[Recorded data]

*** Block opens ***

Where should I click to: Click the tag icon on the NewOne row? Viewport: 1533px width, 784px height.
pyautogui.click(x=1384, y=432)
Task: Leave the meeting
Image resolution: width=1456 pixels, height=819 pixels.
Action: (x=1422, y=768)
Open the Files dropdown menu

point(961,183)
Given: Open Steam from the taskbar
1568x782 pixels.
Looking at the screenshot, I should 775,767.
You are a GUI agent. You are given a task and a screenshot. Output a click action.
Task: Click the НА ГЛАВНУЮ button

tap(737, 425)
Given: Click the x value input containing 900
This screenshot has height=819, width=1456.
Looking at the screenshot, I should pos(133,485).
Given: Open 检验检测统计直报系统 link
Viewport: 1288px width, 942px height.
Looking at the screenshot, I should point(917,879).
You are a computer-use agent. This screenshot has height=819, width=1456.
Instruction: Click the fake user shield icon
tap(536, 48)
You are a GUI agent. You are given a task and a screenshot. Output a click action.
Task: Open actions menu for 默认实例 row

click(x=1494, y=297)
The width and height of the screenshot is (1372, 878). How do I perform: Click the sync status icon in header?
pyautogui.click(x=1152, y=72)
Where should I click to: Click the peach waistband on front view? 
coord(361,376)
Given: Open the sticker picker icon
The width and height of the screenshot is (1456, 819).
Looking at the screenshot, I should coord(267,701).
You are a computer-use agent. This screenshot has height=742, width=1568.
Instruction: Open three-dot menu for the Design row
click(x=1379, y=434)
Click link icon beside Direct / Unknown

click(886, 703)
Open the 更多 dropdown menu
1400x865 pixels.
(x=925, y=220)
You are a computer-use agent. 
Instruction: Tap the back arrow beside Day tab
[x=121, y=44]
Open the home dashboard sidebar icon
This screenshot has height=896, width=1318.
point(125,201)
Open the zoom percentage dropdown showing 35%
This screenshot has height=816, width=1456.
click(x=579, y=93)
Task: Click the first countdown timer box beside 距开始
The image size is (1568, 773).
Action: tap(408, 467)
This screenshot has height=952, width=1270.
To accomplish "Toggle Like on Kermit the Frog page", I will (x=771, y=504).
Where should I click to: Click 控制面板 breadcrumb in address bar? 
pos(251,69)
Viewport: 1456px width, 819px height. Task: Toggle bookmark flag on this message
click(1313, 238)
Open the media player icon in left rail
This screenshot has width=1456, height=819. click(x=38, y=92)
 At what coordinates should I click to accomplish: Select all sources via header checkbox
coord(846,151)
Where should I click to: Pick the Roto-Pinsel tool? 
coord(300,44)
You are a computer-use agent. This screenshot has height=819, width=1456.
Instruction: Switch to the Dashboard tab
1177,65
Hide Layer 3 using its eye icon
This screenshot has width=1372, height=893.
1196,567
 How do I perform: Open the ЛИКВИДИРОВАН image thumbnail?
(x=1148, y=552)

*** Block closes ***

# [AIM OF THE TASK]
The answer must be every line from the entries above that holds the string "computer".

# [RESPONSE AREA]
You are a computer-use agent. This screenshot has height=819, width=1456.
You are a computer-use agent. This screenshot has height=742, width=1568.
You are a computer-use agent. 
You are a computer-use agent. This screenshot has height=819, width=1456.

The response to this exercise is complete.